If you're into PCs, the Acer brand is probably quite well known to you. But the company has only just started dipping its toes seriously into the home cinema market, starting out with the 32in AT3201W LCD TV...
Somebody at Acer has clearly been swatting up on living room-friendly design, resulting in a set that's arguably the prettiest in this entire group test. Its lines are clean and modern.
Considering the AT3201W typically sells for just £899, I was pleasantly surprised to find that it sports an HDCPenabled DVI jack. This is backed up by component video inputs, two Scarts, a 15-pin D-Sub PC jack and an S-video input - everything, in short, that you could hope for at this price level.
Thanks to its aforementioned connectivity and a native resolution of 1366 x 768, the AT3201W panel is fully HD Ready.
Other key specs include a promising claimed contrast ratio of 800:1, claimed brightness of 500cd/m2, and better than average response time of 12ms. Noteworthy features include picture-inpicture tools, SRS Wow audio processing, and the rather dramatically entitled 'Scenario Mode' - actually just a set of standard picture presets...

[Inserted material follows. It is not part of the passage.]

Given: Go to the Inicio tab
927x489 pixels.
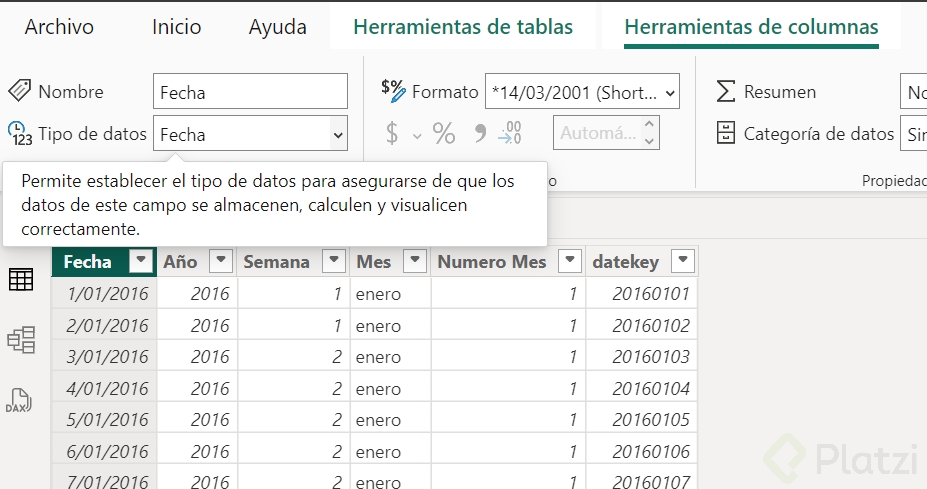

Particularly impressive is the sheer vibrancy of this Acer's colours. Richly hued footage from the Sky News studio positively screams off screen, with intense saturations for the channel's endless parade of logos and graphics.
On skin tones, colour is reasonably natural, while the screen's black level response is good. During regular TV viewing, darker parts of the picture are black enough to convey image depth and solidity. The tougher contrast extremes from the average DVD movie grey out, but not nearly as badly as I'd feared from such an affordable TV.
The picture also avoids the sorts of dot crawl and colour banding that afflicts some budget LCD TVs, and static images look good.
When there is significant movement, though, some problems were observed. Firstly, horizontal motion can look quite juddery; moving objects can also suffer a fair bit of smearing in spite of the claimed 12ms response time, while during camera pans the picture can judder and twitch.
Also, blacks tend to take on a slightly green tone, and the screen can slightly exaggerate any MPEG noise inherent to the source.
Sonically, the screen is pleasing. The width of its soundstage is impressive, and dialogue stays locked to the screen. Predictably, audio is bass light.
How much you'll like this Acer probably depends on what you'll mostly be watching on it. If your TV diet will generally consist of RGB-delivered Sky Digital, Freeview or, perhaps, analogue HD feeds from a games machine, then it can be considered good value.
If, however, you're after a movie machine to do greatest justice to your DVDs and/or a digital connection, you'll have to accept that the price means swallowing a few compromises.